Q: How important is this research to transportation and the environment?

Goodenough: You have to remove all the gas that’s coming out of the tail end of these cars. I was amazed to see how many cars there were out on the highway at 6:30 in the morning just in one city [Houston]. In a big city like Beijing or Delhi, people are choking to death already because you don’t have the wind to blow the gases away in the wintertime.

Our dependence on fossil fuels is not sustainable. Modern society has to be liberated from its dependence on fossil fuels.

Q: Where does Tesla fit in?

Goodenough: What Tesla did was anticipate the need that has to come and he was trying to capitalize on that right away, early. But [Tesla Chairman]Elon Musk got to get beyond the liquid electrolyte. He can’t do it with a lithium-ion battery. He can make hybrid cars at high cost but, he can’t get to what will compete with the internal combustion engine.
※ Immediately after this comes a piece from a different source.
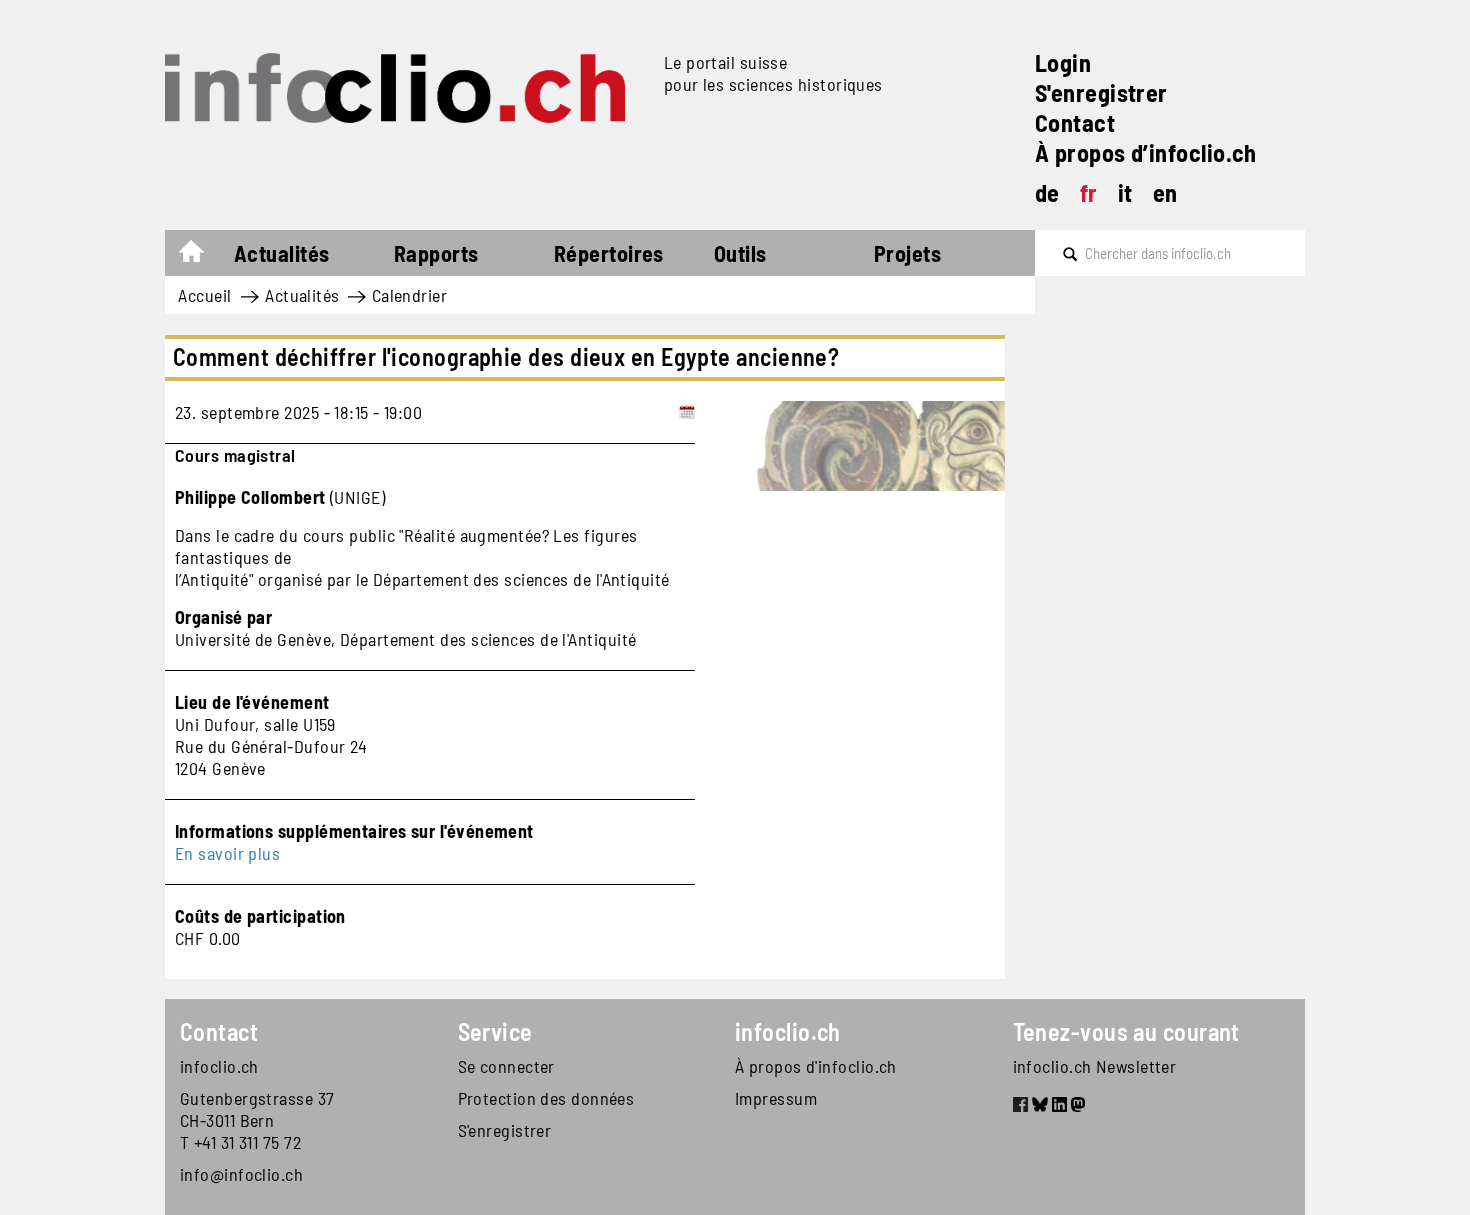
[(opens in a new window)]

Q: Are there other battery technologies that are competing with you?

Goodenough: The people in Japan, the people in China, the people in Korea, they’re all announcing that they’re about to put an all-solid state battery and launch an electric car. But they don’t let me know anything about what their electrolyte is.

Q: So if you were guessing where you are in this horse race, you think you’re in the front.

Goodenough: I think so.

Q: What are the key elements when assessing batteries?
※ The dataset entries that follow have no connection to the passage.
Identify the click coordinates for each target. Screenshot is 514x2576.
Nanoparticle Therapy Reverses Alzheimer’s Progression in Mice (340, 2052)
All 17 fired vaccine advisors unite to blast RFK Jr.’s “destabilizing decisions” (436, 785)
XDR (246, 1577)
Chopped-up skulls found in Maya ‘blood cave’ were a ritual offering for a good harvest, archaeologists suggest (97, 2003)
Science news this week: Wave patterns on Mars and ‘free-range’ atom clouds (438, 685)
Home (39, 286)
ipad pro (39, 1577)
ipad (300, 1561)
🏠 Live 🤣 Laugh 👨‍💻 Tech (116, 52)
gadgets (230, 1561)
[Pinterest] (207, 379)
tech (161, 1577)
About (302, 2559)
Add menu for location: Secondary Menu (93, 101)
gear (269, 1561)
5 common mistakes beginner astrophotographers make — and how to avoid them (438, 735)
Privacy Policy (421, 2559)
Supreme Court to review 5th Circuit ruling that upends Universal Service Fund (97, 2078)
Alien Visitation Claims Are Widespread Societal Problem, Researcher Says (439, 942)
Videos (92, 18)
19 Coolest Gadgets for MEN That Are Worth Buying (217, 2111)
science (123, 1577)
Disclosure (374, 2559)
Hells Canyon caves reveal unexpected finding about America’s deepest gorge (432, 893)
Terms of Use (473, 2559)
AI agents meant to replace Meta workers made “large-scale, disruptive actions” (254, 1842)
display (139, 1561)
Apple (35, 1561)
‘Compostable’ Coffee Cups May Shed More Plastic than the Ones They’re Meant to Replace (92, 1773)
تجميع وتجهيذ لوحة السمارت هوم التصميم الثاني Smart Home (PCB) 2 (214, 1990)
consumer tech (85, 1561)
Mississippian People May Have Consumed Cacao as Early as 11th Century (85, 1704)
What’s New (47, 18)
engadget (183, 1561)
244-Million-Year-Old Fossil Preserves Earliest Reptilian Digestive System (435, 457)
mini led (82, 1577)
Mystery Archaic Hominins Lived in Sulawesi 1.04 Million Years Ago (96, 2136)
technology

Goodenough: Cost, safety, energy density, volumetric energy density. For the grid you don’t worry about volumetric energy density. For something portable like a car, the volumetric energy density is very important or you don’t get the driving range you want. And you really have to have a faster charge. The hybrid cars now, you have to wait overnight.

Q: What about scaling up?

Goodenough: We don’t see an obstacle to the scaleup as long as you can make thin membranes. We don’t yet know how thin we can make it. It has to be under 30 microns to get the rates you want. The scaleup shouldn’t be a problem. The electric car that is competitive with the internal combustion engine will be here in 10 years.